When it comes to Data Modelling you cannot go past the contributions of Ralph Kimball and Bill Inmon. There are numerous articles/white papers that go to great detail in dissecting their modelling techniques. There are serious fanatics on both camps. Rather than getting caught up in the debate, this post gives a snippet of both Kimball and Inmon’s model and let you choose which model is right for you next BI project.
The basis of this post is the illustration shown in Figure 1, pay special attention to the definition of Data Warehouse and Datamarts in both these models.
- Kimball’s model follows a bottom-up approach. The Data Warehouse (DW) is provisioned from Datamarts (DM) as and when they are available or required.
- The Datamarts are sourced from OLTP systems are usually relational databases in Third normal form (3NF).
- The Data Warehouse which is central to the model is a de-normalized star schema. The OLAP cubes are built on this DW.

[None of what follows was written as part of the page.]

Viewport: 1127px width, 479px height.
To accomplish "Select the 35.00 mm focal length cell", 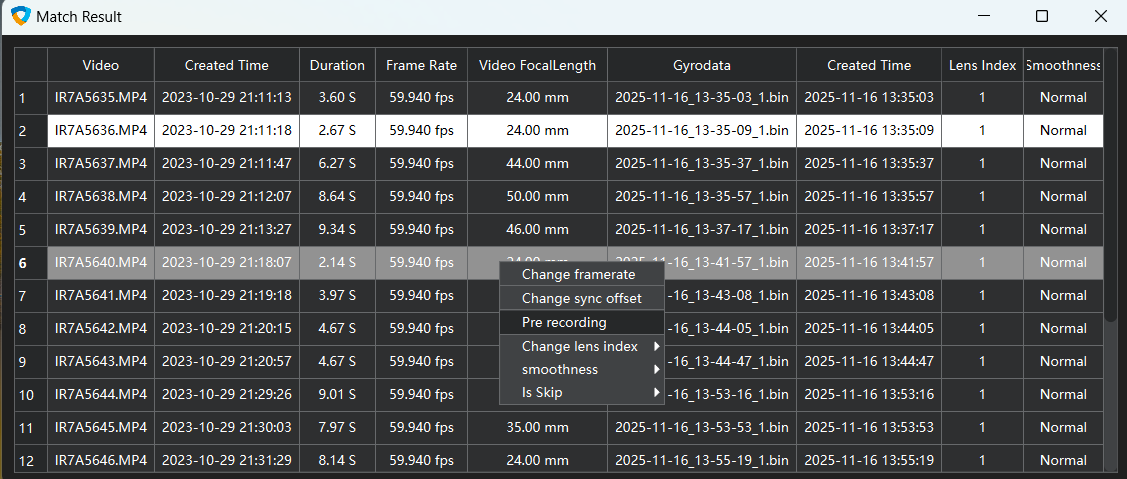I will point(537,428).
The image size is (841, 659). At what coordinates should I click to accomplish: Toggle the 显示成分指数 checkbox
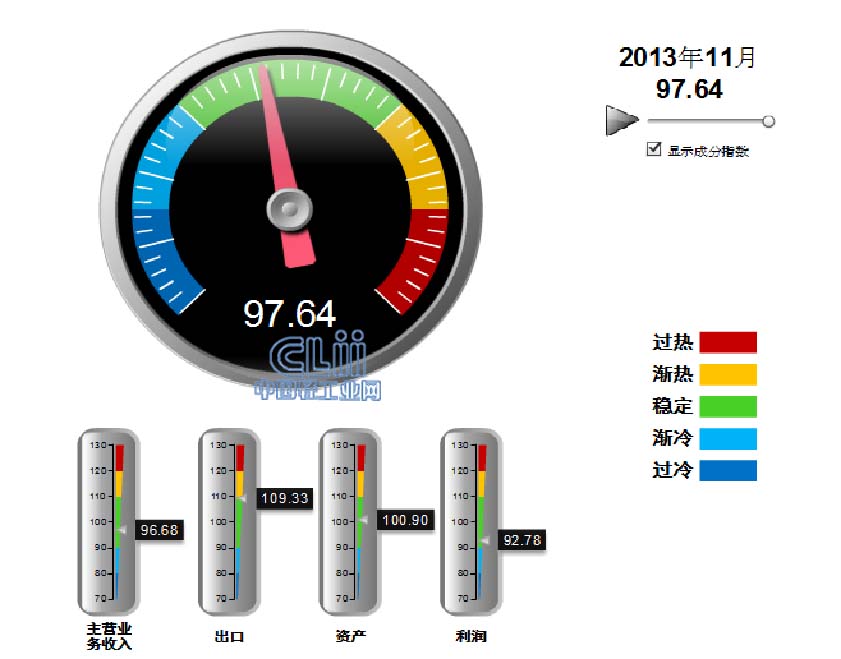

- Inmon’s model follows a top-down approach. The Data Warehouse (DW) is sourced from OLTP systems and is the central repository of data.
- The Data Warehouse in Inmon’s model is in Third Normal Form (3NF).
- The Datamarts (DM) are provisioned out of the Data Warehouse as and when required. Datamarts in Inmon’s model are in 3NF from which the OLAP cubes are built.
Strengths and Weakness
Both these models have their own strengths and weakness. Kimball’s model is more scalable because of the bottom-up approach and hence you can start small and scale-up eventually. The ROI is usually faster with Kimball’s model. Because of this approach it is difficult to created re-usable structures/ ETL for different datamarts. On the other hand Inmon’s model is more structured and easier to maintain while it is rigid and takes more time to build. The significant advantage of Inmon’s model is because the DW is in 3NF; it is easier to build data mining models.
Both Kimball and Inmon models agree and emphasise that DW is the central repository of data and OLAP cubes are built of de-normalized star schemas.
In conclusion, when it comes to data modelling, it is irrelevant which camp you belong to as long as you understand why you are adopting a specific model. Sometimes it makes sense to take a hybrid approach.